Dataset rows
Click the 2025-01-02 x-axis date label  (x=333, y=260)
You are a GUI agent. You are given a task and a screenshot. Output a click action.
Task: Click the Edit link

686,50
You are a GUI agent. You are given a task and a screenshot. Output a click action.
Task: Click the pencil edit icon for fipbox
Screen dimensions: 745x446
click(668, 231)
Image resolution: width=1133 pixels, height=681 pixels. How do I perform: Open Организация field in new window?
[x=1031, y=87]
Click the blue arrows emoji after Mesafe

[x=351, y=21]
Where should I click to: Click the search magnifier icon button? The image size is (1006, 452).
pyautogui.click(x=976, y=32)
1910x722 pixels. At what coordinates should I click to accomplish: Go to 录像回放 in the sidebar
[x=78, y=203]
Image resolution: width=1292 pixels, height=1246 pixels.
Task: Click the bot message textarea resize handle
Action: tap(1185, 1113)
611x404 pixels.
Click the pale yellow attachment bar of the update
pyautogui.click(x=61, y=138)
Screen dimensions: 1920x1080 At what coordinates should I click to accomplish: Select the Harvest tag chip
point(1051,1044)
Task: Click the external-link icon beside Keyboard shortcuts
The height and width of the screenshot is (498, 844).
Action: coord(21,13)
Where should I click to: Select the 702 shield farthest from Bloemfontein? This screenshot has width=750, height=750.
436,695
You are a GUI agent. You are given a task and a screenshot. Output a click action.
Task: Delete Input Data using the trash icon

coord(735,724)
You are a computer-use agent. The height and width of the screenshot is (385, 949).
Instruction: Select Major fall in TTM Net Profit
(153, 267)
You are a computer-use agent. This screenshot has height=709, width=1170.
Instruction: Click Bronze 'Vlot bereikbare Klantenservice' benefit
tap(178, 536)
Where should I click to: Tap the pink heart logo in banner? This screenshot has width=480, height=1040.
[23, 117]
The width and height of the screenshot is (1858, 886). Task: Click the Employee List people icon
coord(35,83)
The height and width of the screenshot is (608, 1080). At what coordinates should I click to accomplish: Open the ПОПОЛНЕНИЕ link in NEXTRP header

▶ **WHAT IS EXPECTED**
Can you reproduce, unchanged, the records starting with the line that contains "Click the blue arrows emoji after Mesafe" and going on through the last line of the records, with both of those lines included?

▶ **RESULT FOR THIS EXERCISE**
Click the blue arrows emoji after Mesafe

[x=351, y=21]
Where should I click to: Click the search magnifier icon button? The image size is (1006, 452).
pyautogui.click(x=976, y=32)
1910x722 pixels. At what coordinates should I click to accomplish: Go to 录像回放 in the sidebar
[x=78, y=203]
Image resolution: width=1292 pixels, height=1246 pixels.
Task: Click the bot message textarea resize handle
Action: tap(1185, 1113)
611x404 pixels.
Click the pale yellow attachment bar of the update
pyautogui.click(x=61, y=138)
Screen dimensions: 1920x1080 At what coordinates should I click to accomplish: Select the Harvest tag chip
point(1051,1044)
Task: Click the external-link icon beside Keyboard shortcuts
The height and width of the screenshot is (498, 844).
Action: coord(21,13)
Where should I click to: Select the 702 shield farthest from Bloemfontein? This screenshot has width=750, height=750.
436,695
You are a GUI agent. You are given a task and a screenshot. Output a click action.
Task: Delete Input Data using the trash icon

coord(735,724)
You are a computer-use agent. The height and width of the screenshot is (385, 949).
Instruction: Select Major fall in TTM Net Profit
(153, 267)
You are a computer-use agent. This screenshot has height=709, width=1170.
Instruction: Click Bronze 'Vlot bereikbare Klantenservice' benefit
tap(178, 536)
Where should I click to: Tap the pink heart logo in banner? This screenshot has width=480, height=1040.
[23, 117]
The width and height of the screenshot is (1858, 886). Task: Click the Employee List people icon
coord(35,83)
The height and width of the screenshot is (608, 1080). At what coordinates should I click to accomplish: Open the ПОПОЛНЕНИЕ link in NEXTRP header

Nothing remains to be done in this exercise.